----- Data for processing

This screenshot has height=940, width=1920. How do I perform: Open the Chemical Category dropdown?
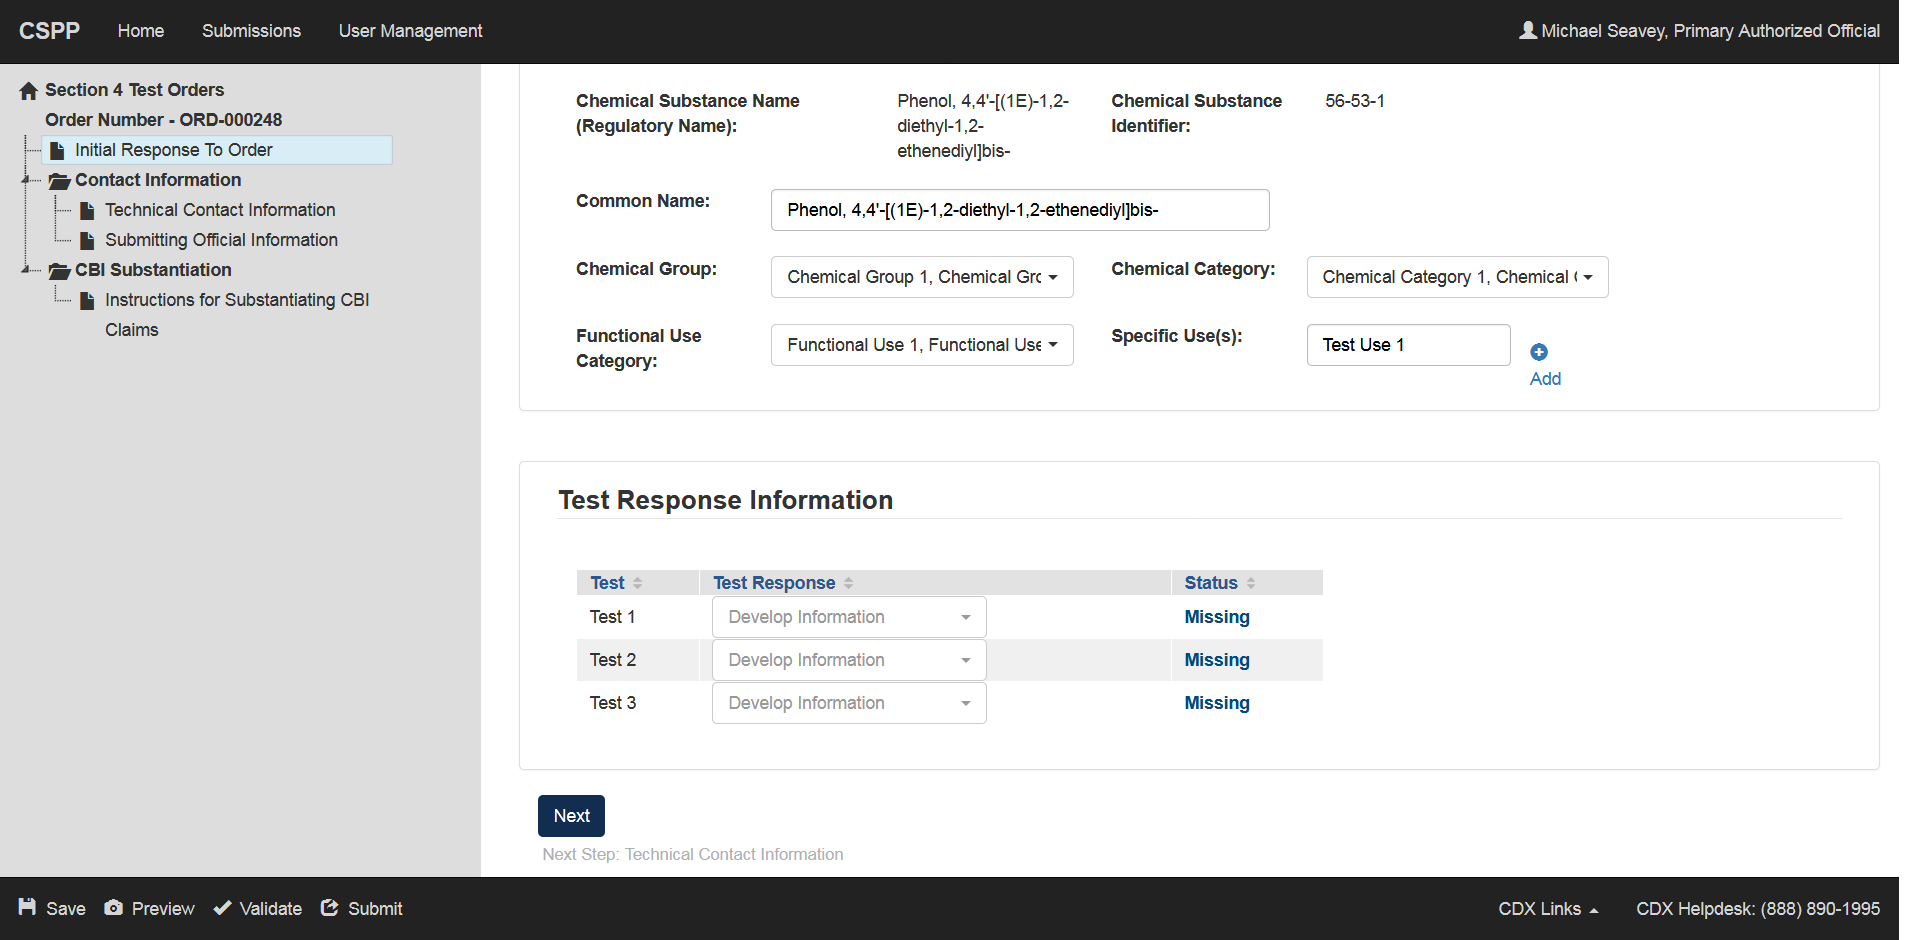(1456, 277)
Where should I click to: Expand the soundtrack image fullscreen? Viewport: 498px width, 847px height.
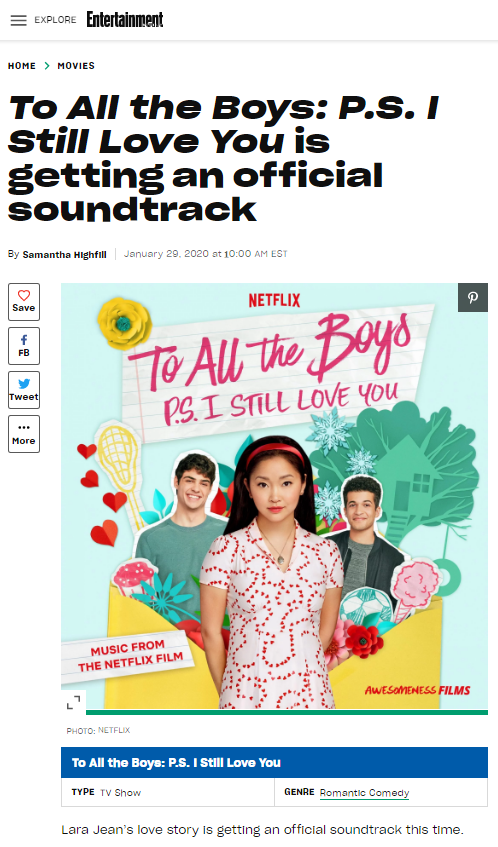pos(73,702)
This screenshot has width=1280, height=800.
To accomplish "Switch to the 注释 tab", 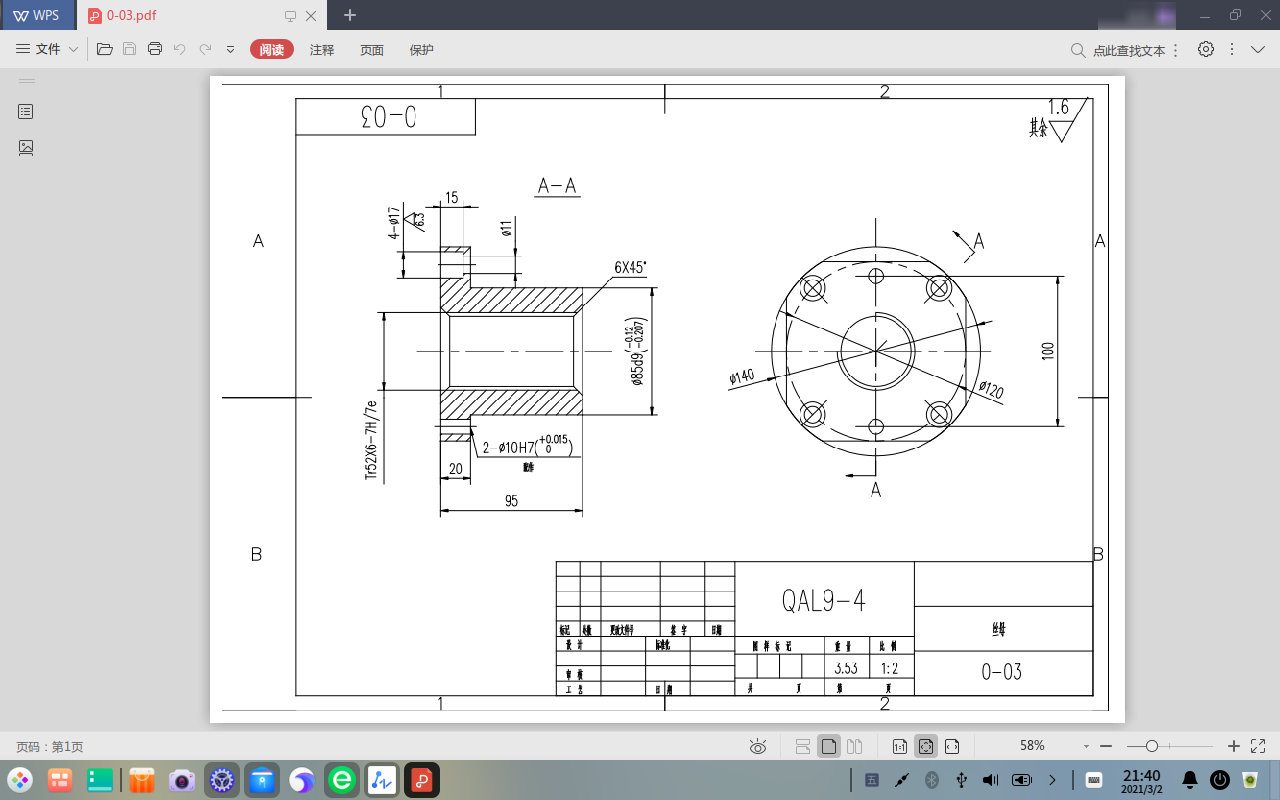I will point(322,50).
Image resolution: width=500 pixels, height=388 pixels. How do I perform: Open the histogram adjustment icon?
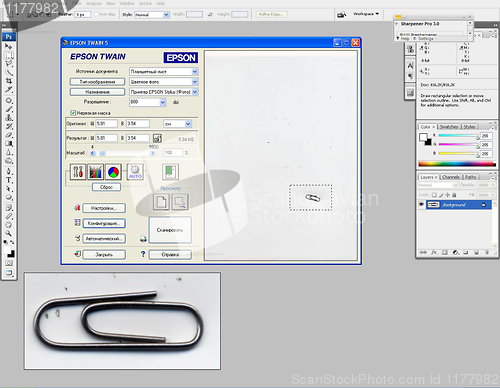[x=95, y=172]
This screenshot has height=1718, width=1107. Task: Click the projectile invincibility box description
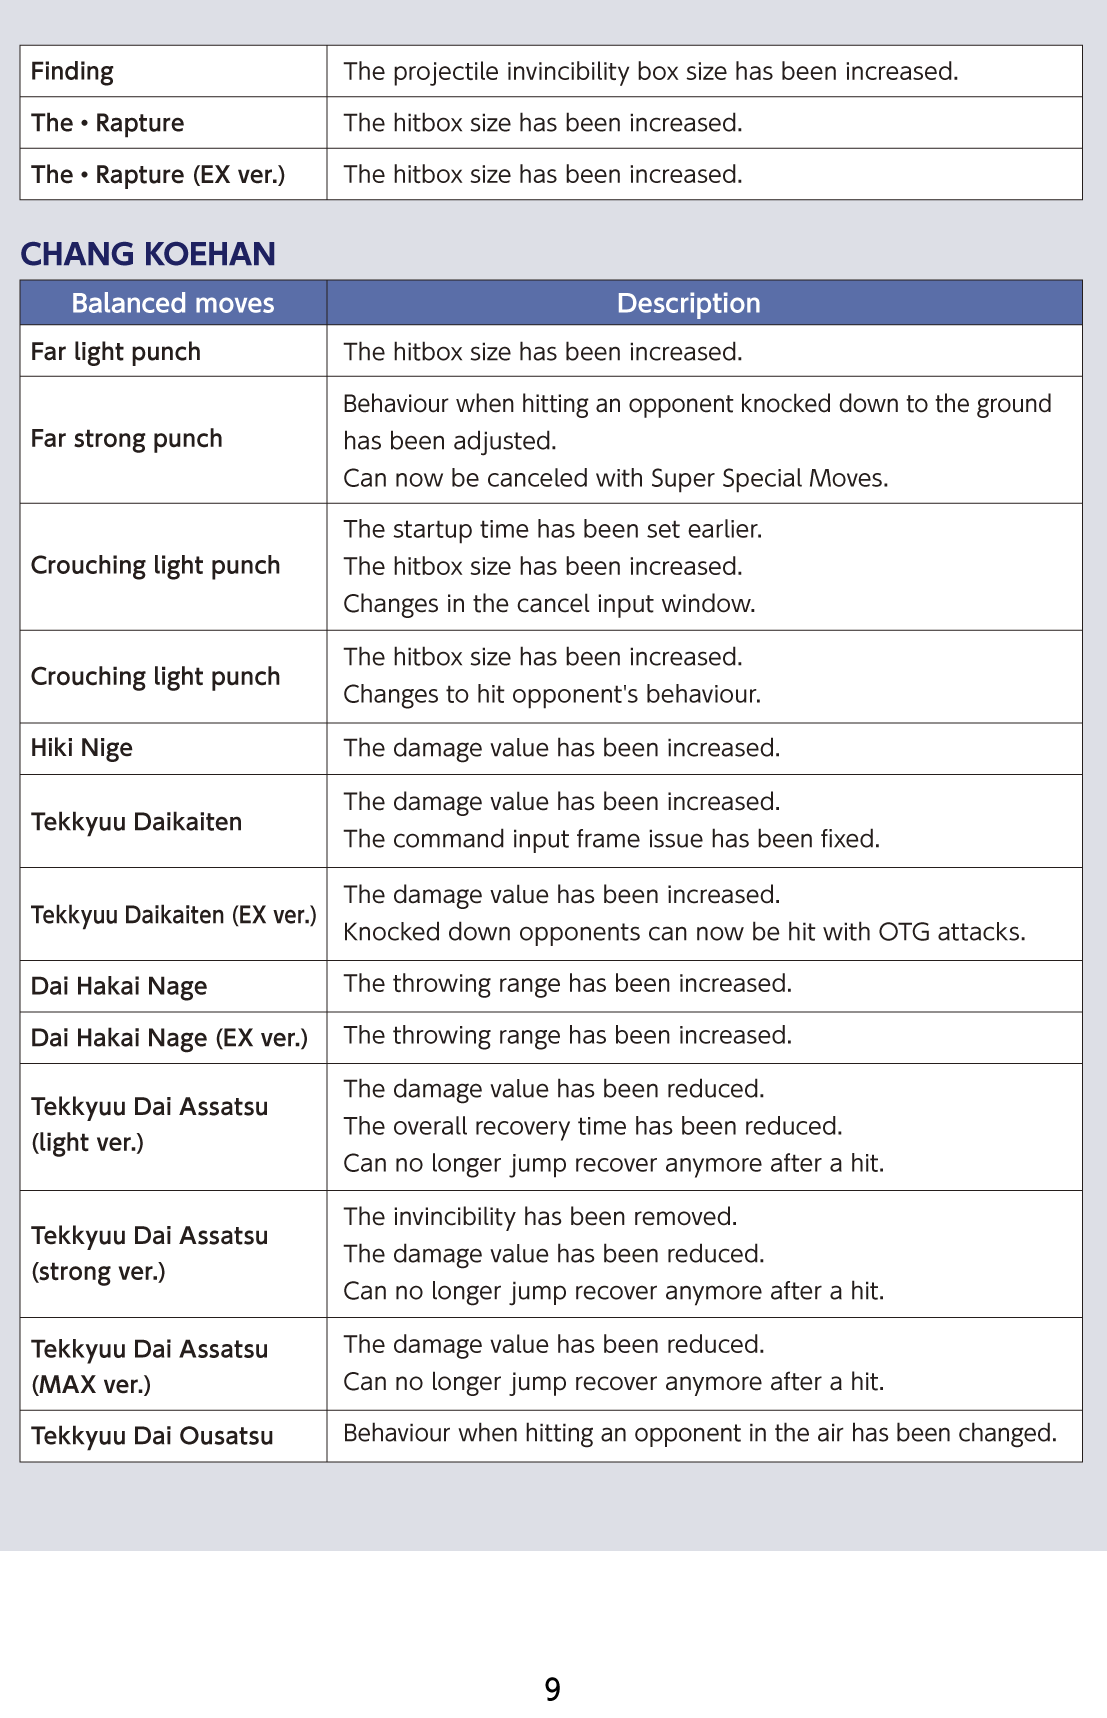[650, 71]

----------

> [Problem details]: Your copy should consist only of the lines from the line holding "This screenshot has height=1718, width=1107." through the final line of the listing above, both included, with all pictures omitted.

> [Task result]:
This screenshot has height=1718, width=1107. Task: Click the projectile invincibility box description
[650, 71]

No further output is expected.